L’insieme delle nostre gioie e dolori, migliaia di religioni, ideologie e dottrine economiche, così sicure di sé, ogni cacciatore e raccoglitore, ogni eroe e codardo, ogni creatore e distruttore di civiltà, ogni re e plebeo, ogni giovane coppia innamorata, ogni madre e padre, figlio speranzoso, inventore ed esploratore, ogni predicatore di moralità, ogni politico corrotto, ogni “superstar”, ogni “comandante supremo”, ogni santo e peccatore nella storia della nostra specie è vissuto lì, su un minuscolo granello di polvere sospeso in un raggio di sole. La Terra è un piccolissimo palco in una vasta arena cosmica.

Pensate ai fiumi di sangue versati da tutti quei generali e imperatori affinché, nella gloria e nel trionfo, potessero diventare per un momento padroni di una frazione di un puntino.
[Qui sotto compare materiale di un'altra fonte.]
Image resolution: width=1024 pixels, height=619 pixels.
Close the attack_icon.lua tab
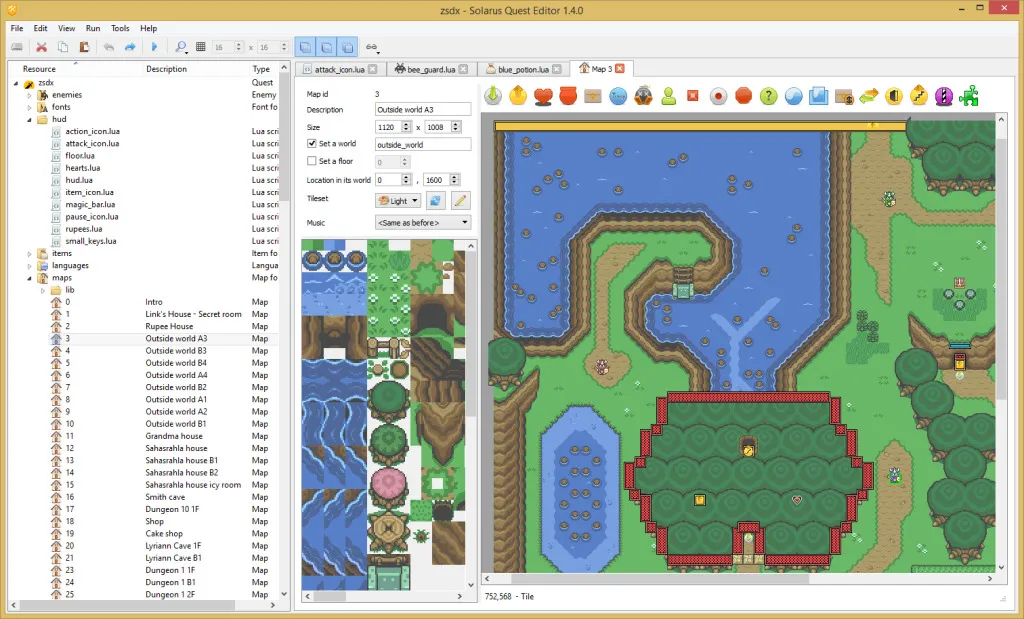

Pensate alle crudeltà senza fine inflitte dagli abitanti di un angolo di questo pixel agli abitanti scarsamente distinguibili di qualche altro angolo, quanto frequenti le incomprensioni, quanto smaniosi di uccidersi a vicenda, quanto fervente il loro odio. Le nostre ostentazioni, la nostra immaginaria autostima, l’illusione che noi abbiamo una qualche posizione privilegiata nell’Universo, sono messe in discussione da questo punto di luce pallida. Il nostro pianeta è un granellino solitario nel grande, avvolgente buio cosmico. Nella nostra oscurità, in tutta questa vastità, non c’è alcuna indicazione che possa giungere aiuto da qualche altra parte per salvarci da noi stessi.

La Terra è l’unico mondo conosciuto che possa ospitare la vita. Non c’è altro posto, per lo meno nel futuro prossimo, dove la nostra specie possa migrare. Visitare, sì. Colonizzare, non ancora.
Che ci piaccia o meno, per il momento la Terra è dove ci giochiamo le nostre carte. È stato detto che l’astronomia è un’esperienza di umiltà e che forma il carattere. Non c’è forse migliore dimostrazione della follia delle vanità umane che questa distante immagine del nostro minuscolo mondo. Per me, sottolinea la nostra responsabilità di occuparci più gentilmente l’uno dell’altro, e di preservare e proteggere il pallido punto blu, l’unica casa che abbiamo mai conosciuto.

Non sapremmo davvero cosa aggiungere, se non di godervi ancora una volta la splendida e commovente prima foto di gruppo dell’Umanità.